PROVIDED MATERIAL below:
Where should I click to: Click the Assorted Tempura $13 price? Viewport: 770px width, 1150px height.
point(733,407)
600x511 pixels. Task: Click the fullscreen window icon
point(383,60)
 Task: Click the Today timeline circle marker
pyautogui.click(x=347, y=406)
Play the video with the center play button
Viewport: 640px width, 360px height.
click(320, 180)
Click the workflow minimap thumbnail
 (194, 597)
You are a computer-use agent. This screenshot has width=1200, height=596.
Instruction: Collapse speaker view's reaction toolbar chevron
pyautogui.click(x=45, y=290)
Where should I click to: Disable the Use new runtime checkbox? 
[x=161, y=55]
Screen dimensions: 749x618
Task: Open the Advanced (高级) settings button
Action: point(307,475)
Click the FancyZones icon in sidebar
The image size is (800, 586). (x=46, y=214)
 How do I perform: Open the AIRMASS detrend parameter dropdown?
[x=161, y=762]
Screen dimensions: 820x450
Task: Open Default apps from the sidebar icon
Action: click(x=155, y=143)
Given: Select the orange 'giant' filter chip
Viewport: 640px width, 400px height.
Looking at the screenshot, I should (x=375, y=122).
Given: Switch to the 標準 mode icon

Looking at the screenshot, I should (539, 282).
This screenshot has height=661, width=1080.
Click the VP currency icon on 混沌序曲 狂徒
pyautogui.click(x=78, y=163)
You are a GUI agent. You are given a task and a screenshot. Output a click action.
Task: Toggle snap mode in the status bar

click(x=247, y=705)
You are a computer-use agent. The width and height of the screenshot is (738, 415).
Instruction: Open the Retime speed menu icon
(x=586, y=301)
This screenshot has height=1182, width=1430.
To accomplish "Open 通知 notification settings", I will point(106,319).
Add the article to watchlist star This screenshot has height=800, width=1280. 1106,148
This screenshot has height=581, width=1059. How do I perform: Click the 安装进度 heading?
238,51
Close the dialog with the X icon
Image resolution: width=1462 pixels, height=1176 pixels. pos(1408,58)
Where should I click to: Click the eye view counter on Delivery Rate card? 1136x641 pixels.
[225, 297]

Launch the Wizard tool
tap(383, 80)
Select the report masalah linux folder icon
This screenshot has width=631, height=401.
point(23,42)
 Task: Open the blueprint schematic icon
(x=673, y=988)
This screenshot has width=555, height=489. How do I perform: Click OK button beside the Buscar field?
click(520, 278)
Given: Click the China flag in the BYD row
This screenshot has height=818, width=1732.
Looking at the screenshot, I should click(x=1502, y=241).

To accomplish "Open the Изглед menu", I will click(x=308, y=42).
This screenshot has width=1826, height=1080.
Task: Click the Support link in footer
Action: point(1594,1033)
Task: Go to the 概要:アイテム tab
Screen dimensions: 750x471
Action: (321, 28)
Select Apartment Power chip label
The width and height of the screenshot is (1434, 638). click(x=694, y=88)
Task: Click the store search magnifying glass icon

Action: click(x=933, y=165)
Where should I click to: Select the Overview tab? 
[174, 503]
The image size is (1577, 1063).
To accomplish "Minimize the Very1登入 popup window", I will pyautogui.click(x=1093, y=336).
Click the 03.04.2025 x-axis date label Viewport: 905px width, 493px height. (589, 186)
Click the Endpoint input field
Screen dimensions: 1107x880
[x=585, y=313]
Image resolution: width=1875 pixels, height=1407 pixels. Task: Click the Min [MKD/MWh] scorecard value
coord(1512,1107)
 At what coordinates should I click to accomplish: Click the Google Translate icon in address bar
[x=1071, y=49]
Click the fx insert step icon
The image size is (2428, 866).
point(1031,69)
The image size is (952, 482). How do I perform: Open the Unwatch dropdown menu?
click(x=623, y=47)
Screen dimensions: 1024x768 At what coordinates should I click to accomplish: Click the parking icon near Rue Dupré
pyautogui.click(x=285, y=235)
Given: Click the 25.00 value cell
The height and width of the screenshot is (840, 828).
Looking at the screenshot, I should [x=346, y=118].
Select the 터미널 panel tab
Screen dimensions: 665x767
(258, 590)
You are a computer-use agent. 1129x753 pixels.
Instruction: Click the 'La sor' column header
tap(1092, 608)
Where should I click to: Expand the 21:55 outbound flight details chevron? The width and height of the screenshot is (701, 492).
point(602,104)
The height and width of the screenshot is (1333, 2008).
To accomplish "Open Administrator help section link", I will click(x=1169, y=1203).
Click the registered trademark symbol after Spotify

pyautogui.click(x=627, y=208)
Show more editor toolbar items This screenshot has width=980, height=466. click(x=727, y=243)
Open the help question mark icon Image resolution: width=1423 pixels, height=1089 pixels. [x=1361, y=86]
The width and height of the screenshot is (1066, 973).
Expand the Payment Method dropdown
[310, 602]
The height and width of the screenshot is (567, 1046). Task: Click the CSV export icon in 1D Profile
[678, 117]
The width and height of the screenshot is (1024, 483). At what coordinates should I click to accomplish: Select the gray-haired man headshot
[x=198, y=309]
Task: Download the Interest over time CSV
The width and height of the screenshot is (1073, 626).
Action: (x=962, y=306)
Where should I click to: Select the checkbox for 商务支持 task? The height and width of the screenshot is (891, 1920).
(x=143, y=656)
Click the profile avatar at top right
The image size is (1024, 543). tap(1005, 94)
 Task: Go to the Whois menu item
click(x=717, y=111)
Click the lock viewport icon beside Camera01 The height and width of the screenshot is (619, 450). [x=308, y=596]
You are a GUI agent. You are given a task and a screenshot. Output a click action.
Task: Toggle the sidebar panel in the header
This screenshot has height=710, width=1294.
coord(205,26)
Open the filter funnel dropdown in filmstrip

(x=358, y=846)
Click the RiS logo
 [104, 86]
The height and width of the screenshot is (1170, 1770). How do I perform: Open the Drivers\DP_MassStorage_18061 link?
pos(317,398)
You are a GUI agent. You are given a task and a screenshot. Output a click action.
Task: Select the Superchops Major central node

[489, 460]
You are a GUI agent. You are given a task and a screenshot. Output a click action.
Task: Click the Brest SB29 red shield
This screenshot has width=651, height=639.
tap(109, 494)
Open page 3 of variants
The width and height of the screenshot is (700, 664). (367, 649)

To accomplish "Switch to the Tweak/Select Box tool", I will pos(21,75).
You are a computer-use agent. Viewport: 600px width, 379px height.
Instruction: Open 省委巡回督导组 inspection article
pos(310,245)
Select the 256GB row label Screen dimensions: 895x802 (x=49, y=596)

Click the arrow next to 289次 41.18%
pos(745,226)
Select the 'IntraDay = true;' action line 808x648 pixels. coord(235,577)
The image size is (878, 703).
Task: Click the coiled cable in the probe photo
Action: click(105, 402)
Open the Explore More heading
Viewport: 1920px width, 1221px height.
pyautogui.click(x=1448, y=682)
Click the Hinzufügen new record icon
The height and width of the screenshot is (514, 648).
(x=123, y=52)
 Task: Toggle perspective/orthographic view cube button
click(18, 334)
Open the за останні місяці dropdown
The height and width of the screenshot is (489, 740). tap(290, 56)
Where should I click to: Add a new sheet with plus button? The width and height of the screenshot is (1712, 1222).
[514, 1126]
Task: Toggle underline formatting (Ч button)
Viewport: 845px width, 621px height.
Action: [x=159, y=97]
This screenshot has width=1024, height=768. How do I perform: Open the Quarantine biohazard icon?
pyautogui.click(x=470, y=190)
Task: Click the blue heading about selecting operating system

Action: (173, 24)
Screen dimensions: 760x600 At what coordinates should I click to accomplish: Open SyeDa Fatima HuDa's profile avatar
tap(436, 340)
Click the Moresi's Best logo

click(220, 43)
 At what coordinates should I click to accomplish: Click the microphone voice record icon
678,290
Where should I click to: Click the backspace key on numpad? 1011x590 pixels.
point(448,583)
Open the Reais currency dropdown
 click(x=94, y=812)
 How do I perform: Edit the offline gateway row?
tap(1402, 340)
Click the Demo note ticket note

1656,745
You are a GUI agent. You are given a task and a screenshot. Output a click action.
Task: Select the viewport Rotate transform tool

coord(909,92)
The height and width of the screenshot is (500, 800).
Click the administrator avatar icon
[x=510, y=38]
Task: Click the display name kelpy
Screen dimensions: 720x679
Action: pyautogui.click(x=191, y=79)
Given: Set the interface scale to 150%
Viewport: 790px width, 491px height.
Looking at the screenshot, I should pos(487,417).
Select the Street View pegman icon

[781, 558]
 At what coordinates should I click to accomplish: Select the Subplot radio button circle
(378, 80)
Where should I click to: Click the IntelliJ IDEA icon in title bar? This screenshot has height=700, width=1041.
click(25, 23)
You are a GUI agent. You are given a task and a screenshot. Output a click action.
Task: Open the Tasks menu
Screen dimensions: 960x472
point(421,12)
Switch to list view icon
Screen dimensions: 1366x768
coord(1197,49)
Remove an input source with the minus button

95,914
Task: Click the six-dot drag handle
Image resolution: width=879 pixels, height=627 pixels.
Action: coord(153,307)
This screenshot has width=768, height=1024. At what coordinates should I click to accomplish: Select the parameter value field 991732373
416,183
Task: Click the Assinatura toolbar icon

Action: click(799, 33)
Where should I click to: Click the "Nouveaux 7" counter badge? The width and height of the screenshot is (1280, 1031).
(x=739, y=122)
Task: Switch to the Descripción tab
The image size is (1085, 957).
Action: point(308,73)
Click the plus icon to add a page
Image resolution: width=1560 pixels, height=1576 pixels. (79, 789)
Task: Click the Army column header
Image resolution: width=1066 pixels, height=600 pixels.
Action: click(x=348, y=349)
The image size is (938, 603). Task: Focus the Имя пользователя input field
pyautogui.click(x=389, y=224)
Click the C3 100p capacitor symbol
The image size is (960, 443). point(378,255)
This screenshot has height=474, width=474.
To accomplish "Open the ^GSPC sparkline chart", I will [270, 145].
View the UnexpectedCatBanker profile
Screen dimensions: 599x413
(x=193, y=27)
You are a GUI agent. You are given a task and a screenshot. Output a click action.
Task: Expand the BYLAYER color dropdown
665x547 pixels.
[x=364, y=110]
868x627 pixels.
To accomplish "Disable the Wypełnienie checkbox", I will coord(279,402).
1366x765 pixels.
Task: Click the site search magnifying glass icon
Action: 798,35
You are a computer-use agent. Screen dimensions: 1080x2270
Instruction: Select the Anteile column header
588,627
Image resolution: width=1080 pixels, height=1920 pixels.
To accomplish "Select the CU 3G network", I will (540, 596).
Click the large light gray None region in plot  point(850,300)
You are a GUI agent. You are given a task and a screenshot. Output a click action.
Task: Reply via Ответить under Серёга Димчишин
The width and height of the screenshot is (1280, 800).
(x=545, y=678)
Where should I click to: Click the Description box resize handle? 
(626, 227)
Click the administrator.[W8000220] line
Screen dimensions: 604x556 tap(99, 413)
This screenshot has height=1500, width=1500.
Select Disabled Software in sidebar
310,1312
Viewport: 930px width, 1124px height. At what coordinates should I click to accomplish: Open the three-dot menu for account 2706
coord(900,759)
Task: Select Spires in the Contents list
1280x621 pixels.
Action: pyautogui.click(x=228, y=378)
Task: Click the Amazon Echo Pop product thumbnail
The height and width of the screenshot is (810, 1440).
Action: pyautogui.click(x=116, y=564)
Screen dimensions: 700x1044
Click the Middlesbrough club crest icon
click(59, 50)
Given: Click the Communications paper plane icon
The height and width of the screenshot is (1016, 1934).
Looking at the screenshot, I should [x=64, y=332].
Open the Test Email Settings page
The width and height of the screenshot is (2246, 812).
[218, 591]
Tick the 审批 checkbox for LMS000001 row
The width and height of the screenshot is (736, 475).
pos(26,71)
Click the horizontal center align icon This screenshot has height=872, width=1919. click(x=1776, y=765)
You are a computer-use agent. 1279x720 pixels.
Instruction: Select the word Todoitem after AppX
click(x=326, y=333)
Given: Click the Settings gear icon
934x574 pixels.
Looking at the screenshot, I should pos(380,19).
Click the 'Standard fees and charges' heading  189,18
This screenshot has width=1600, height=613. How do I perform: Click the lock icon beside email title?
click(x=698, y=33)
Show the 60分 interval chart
End of PROVIDED MATERIAL.
> [TASK ITEM]
Identify the lines of the data that contain the word "Show". Copy each of them.

> [EXPECTED OUTPUT]
Show more editor toolbar items This screenshot has width=980, height=466. click(x=727, y=243)
Show the 60分 interval chart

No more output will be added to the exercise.